Most software solutions currently running on these computers, however, are not ideal, as their speed limitations make them unable to process particularly large amounts in real time. A possible way to enhance the capabilities of computers integrated inside robots is to use field programmable gate arrays (FPGAs), semiconductor devices based around a matrix of configurable logic blocks that are connected via programmable interconnects.
A significant advantage of these devices is that they can be re-programmed to suit specific applications. FPGAs could significantly enhance the computing capabilities of robots, while also making them more adaptable to specific applications. However, incorporating them into existing systems has so far proved to be highly challenging, as using individual accelerators with specific integration capabilities limits their applicability.
Researchers at Technische Universität Dresden (TUD) have recently developed a technique that could enable the development of robots that integrate numerous hardware accelerators. This technique, presented in a paper published in IEEE Access, could ultimately facilitate the replacement of existing software components powering robotic systems with components based on FPGAs.
“This work is in the context of the CeTI project, which is aimed at enhancing collaborations between humans and machines or, more generally, cyber-physical systems (CPS) in real, virtual and remote environments,” Ariel Podlubne, one of the researchers who carried out the study, told TechXplore. “Particularly, it is an interdisciplinary work combining embedded hardware research (Chair of Adaptive Dynamic Systems) and software modeling (Chair of Software Technology).”
The new study by Podlubne and his colleagues is an extension of their previous research, which explored possible ways of integrating FPGAs into robotic systems. The approach they presented performs a thorough analysis of message specifications associated with the Robot Operating System (ROS), the ROS2 operating systems and potentially other software solutions. It then uses the results of this analysis to generate hardware interfaces and architectures for robotic systems.

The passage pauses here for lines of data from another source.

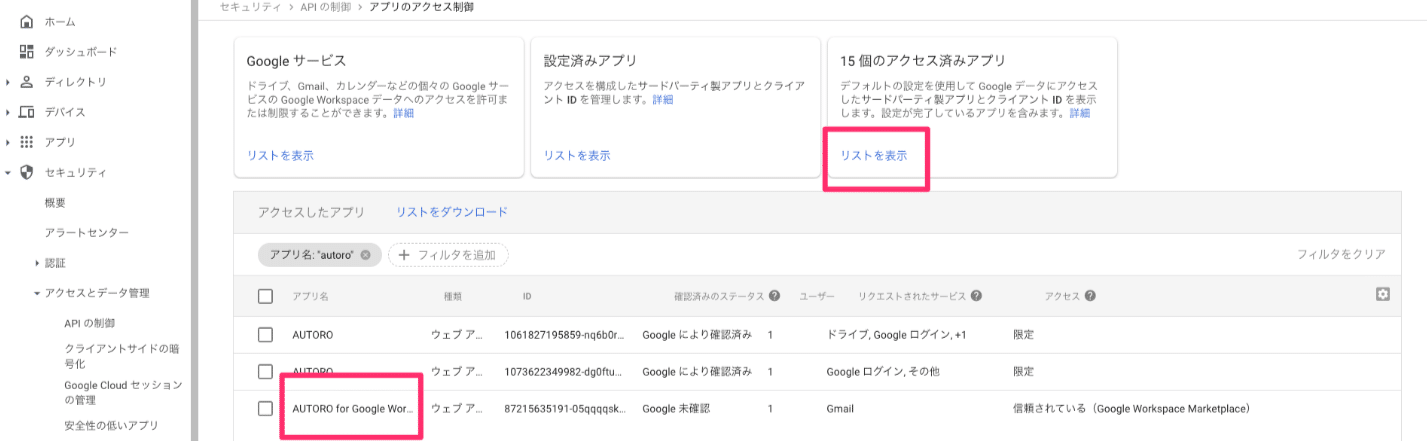
Task: Click リストを表示 under アクセス済みアプリ card
Action: [x=874, y=156]
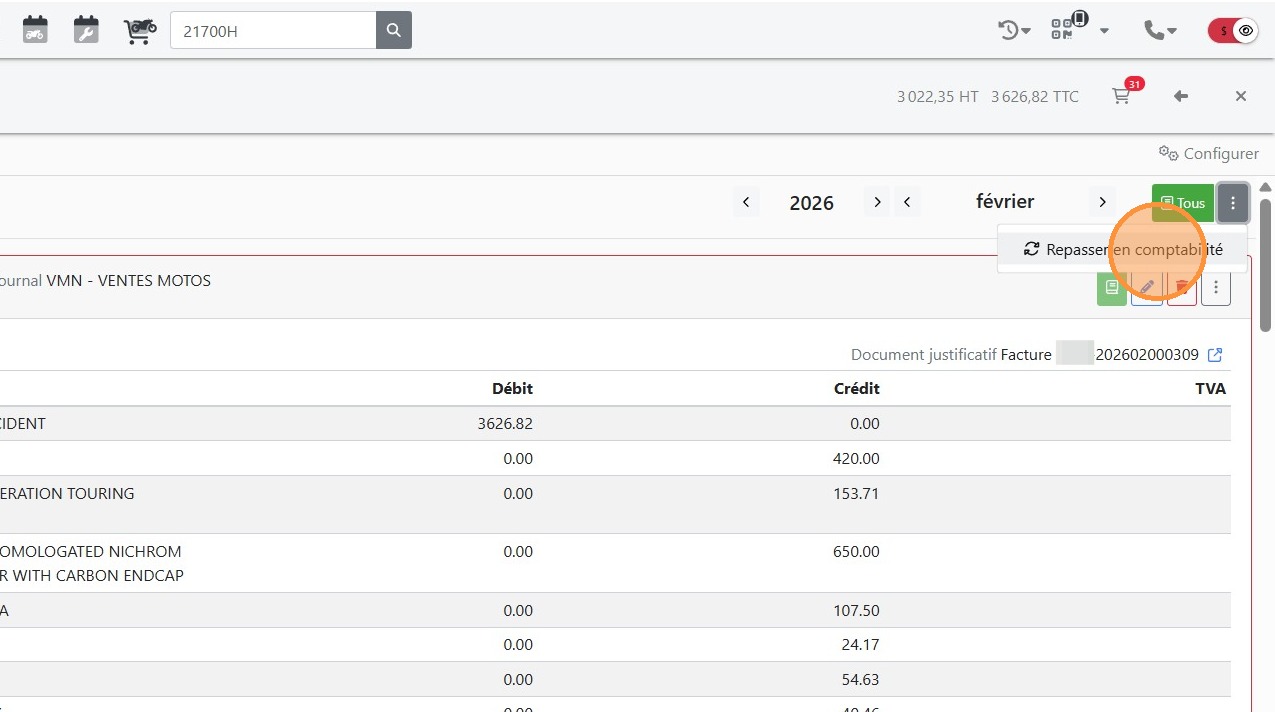The image size is (1275, 712).
Task: Toggle the price visibility eye switch
Action: 1234,30
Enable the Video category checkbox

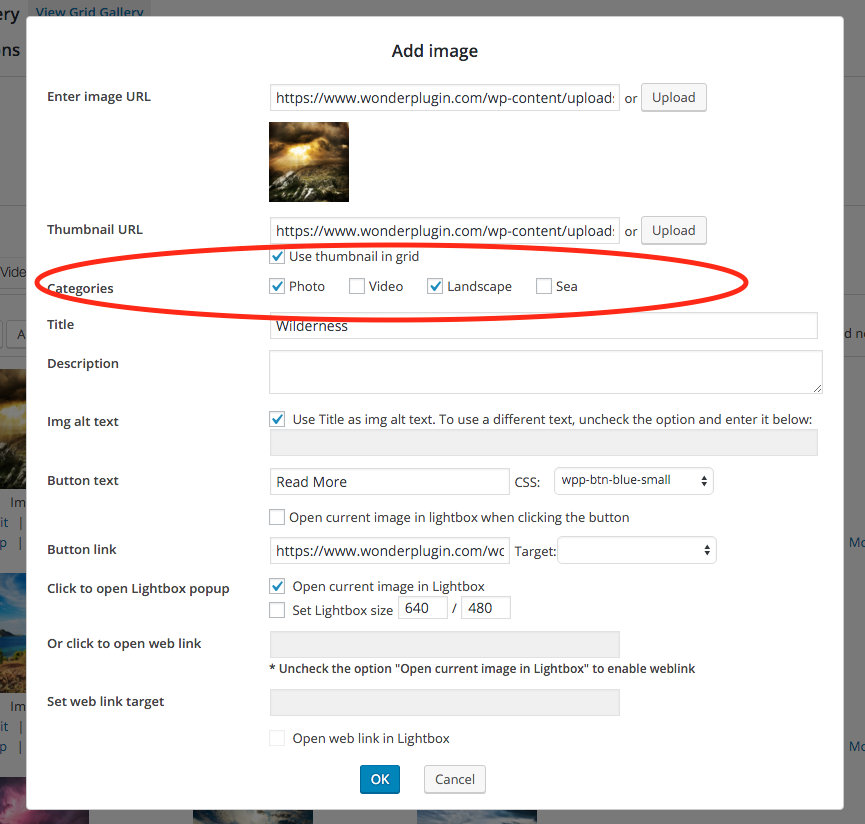click(357, 287)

“Our work demonstrates the ability to generate a complex FPGA-based system from a simple description of the application, based on a known specification for roboticists (ROS messages),” Podlubne said. “With that, parts of a robotic system can be replaced by an FPGA, creating better performing and more energy-efficient systems.”
The toolchain can generate all of the components necessary to create a highly performing robotic system, excluding only the accelerator logic, which will need to be programmed by developers working on the system. The new approach can thus significantly simplify the interfacing of hardware architectures and software components, which can be a cumbersome task for those creating robots.
Initially, the researchers showed that their method can generate hardware components for systems based on the ROS operating system. However, they were then able to extend its functionalities so that it also supported the ROS2 operating system.
“A complementary effort was the testing infrastructure,” Podlubne said. “We went one step further to evaluate all existing ROS messages, beyond some use cases. This proved to be extremely useful as the development process involves multiple iterations to have a robust solution. Our goal was to achieve full ROS/ROS2 support, and our testing infrastructure allowed us to catch bugs and create confidence in our research.”
In the future, the approach could pave the way toward the development of better-performing robotic systems based on FPGAs. These systems could be capable of analyzing larger amounts of data in real-time and might thus assist humans in solving more complex problems.
“Our next studies will focus on extending the toolchain to automate the insertion of FPGA accelerators (where the computation is performed) and include Dynamic Partial Reconfiguration (DPR) to change the accelerators on the fly, according to the current needs of the application that is deployed,” Podlubne added.